Un jeune employé de bureau nommé Peer Jansen est particulièrement déçu de ne pas entendre de la musique moderne, du rock and roll sur la radio nationale qui ne propose que très peu de musique actuelle. La programmation est lourde et décevante, et les jeunes adultes n’y trouvent aucun intérêt.

Particulièrement insatisfait cette programmation musicale très pauvre en contenu sur la radio d’état, il se concerte avec son cousin Borge Akerskov qui entreprend des études d’avocat et lui fait part d’une idée basée sur une station de radio américaine qui s’appelle « the voice of America » qui émet depuis les iles grecques depuis un navire.
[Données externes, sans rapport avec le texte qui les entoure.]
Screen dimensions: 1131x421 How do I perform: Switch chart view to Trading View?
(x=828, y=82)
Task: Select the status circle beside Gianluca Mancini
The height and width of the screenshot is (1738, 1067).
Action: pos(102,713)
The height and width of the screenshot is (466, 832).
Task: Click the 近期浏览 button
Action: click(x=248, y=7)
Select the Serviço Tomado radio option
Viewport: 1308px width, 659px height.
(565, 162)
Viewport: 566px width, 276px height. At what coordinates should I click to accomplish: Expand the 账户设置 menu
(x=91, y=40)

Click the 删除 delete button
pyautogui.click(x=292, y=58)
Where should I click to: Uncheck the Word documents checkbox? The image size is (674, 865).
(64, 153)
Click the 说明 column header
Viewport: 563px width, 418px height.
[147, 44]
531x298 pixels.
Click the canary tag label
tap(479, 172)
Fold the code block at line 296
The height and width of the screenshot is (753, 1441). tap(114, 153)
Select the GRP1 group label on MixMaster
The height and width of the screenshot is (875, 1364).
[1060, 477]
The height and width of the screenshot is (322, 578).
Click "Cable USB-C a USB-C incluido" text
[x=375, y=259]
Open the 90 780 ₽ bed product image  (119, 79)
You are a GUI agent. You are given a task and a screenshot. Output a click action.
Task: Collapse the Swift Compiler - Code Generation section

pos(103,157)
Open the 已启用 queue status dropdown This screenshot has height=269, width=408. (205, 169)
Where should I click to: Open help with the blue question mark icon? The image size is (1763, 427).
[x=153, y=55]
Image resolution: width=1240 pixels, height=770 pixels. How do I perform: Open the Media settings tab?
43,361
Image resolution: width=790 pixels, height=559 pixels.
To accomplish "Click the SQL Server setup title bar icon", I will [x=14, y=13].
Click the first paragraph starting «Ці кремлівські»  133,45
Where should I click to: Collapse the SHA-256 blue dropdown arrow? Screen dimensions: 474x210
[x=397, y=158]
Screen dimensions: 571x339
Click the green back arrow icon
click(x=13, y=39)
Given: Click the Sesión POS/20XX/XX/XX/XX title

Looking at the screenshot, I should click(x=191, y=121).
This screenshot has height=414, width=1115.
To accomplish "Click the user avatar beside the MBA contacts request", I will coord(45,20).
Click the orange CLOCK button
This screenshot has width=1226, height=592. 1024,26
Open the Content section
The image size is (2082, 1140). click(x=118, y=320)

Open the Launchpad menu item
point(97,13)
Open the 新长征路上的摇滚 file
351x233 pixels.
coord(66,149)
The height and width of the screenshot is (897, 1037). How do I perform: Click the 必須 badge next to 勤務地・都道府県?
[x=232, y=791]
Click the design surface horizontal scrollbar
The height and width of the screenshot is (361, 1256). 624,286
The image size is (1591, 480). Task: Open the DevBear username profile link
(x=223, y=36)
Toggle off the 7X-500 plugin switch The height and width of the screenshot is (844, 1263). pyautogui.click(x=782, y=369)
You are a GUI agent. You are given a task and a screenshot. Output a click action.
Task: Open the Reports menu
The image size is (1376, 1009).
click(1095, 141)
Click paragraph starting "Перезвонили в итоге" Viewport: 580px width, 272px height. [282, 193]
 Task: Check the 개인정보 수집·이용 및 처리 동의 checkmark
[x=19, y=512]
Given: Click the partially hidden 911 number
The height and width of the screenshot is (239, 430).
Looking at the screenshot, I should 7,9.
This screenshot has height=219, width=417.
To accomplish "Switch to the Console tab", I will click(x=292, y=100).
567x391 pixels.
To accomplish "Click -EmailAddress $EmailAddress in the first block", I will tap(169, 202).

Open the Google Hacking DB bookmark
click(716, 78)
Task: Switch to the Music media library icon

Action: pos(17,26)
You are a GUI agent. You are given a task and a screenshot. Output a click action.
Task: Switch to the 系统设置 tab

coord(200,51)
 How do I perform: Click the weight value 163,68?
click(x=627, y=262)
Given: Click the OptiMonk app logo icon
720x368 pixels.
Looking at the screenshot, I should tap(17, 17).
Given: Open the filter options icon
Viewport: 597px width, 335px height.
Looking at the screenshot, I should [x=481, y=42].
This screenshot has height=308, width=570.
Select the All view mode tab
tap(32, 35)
Il ne leur manque que l’argent pour financer le projet. Ils vont l’obtenir auprès d’un financier, un homme d’affaire qui a pour nom Ib Fogh qu’ils parviennent à convaincre que la station serait très rentable par des rentrées publicitaires. Un beau-frère est radioamateur et en connait un autre dont le call sign est OZ1WP, également connu sous le nom de WP ou William Petersen, qui est réparateur de vélos à Birkerød et très habile de ses mains pour fabriquer des émetteurs et des récepteurs radio. Il est chargé de fabriquer un émetteur FM suffisamment puissant pour couvrir la région de la capitale. Benny Knudsen, ancien camarade de lycée et ami de Børge à la faculté de droit, est pour sa part devenu doué en technique après son service militaire et est recruté pour la production d'émissions dans les studios à terre. Peu à peu, beaucoup d'autres vont venir s'ajouter à l'équipe.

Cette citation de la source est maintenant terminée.